:: Data records
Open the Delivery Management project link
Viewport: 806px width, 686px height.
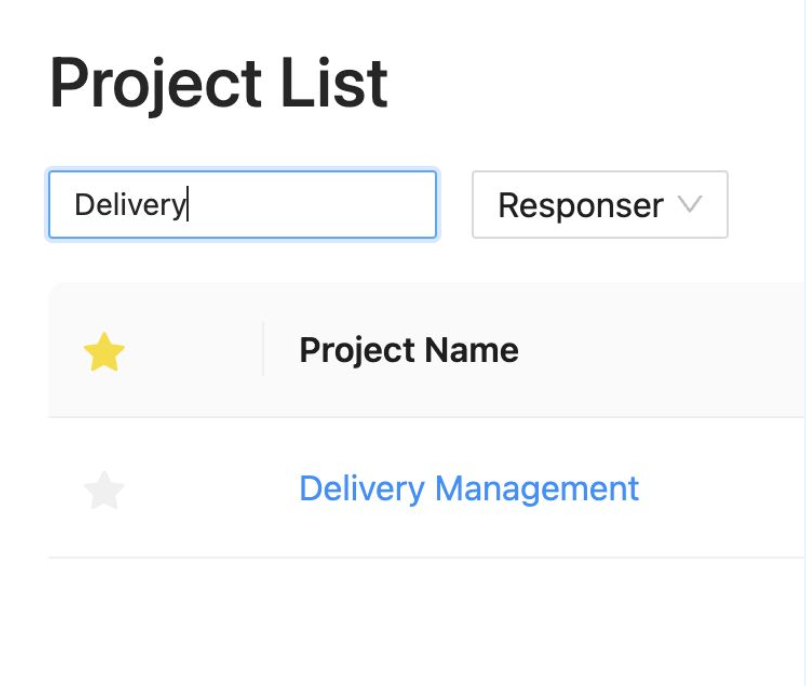468,489
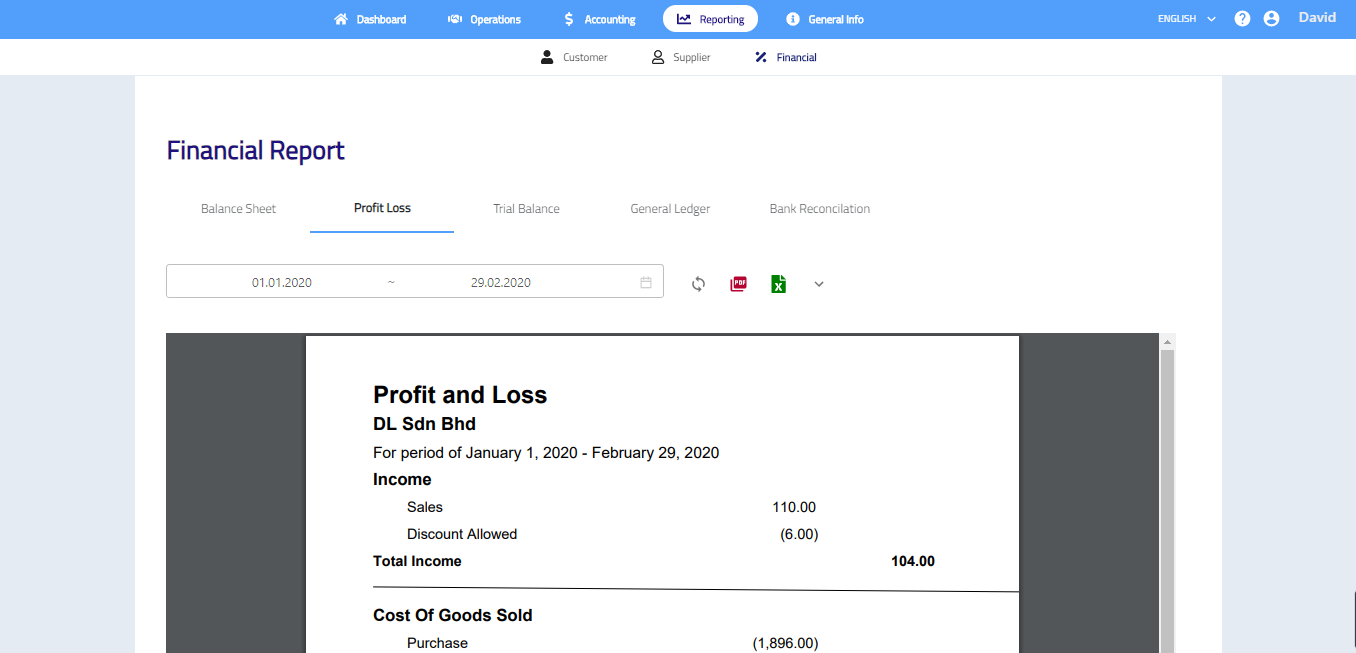Switch to the Trial Balance tab

526,209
::::
Assignment.
Transcribe every line of the listing above exactly; skip the pictures.

Task result.
Open the Delivery Management project link
Viewport: 806px width, 686px height.
468,489
Switch to the Trial Balance tab

526,209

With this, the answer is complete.